Data records:
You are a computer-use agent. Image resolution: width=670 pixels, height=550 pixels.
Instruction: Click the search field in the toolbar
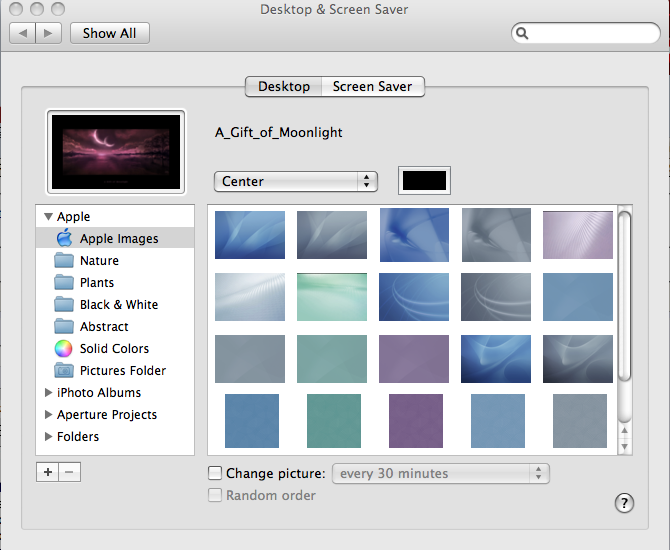pyautogui.click(x=590, y=33)
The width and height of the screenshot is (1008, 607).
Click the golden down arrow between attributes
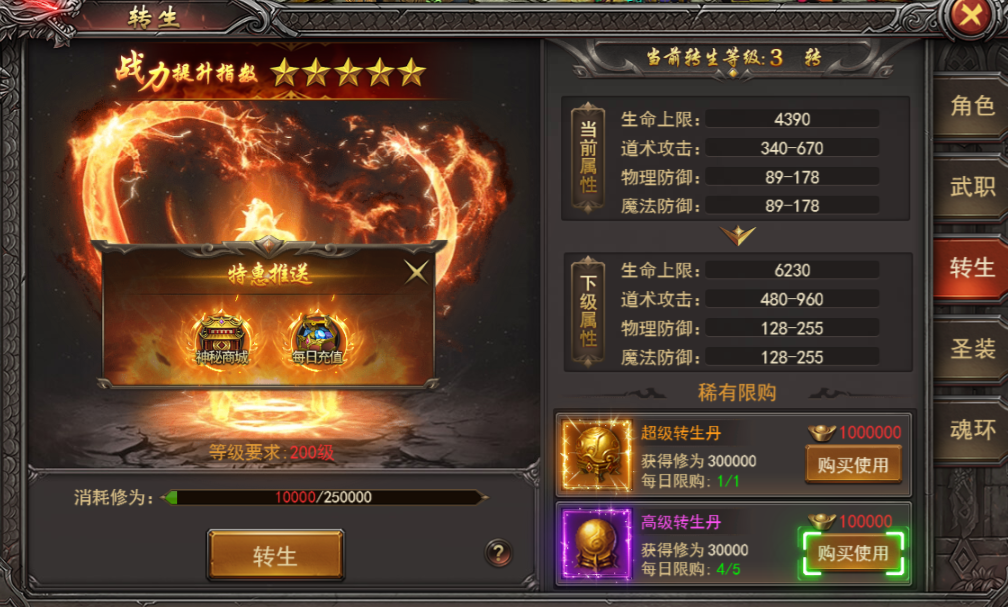(x=737, y=235)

[Exercise directions] Search the entries for the word "width" and copy every line that has it.

[Solved problem]
You are a computer-use agent. Image resolution: width=670 pixels, height=550 pixels.
The width and height of the screenshot is (1008, 607).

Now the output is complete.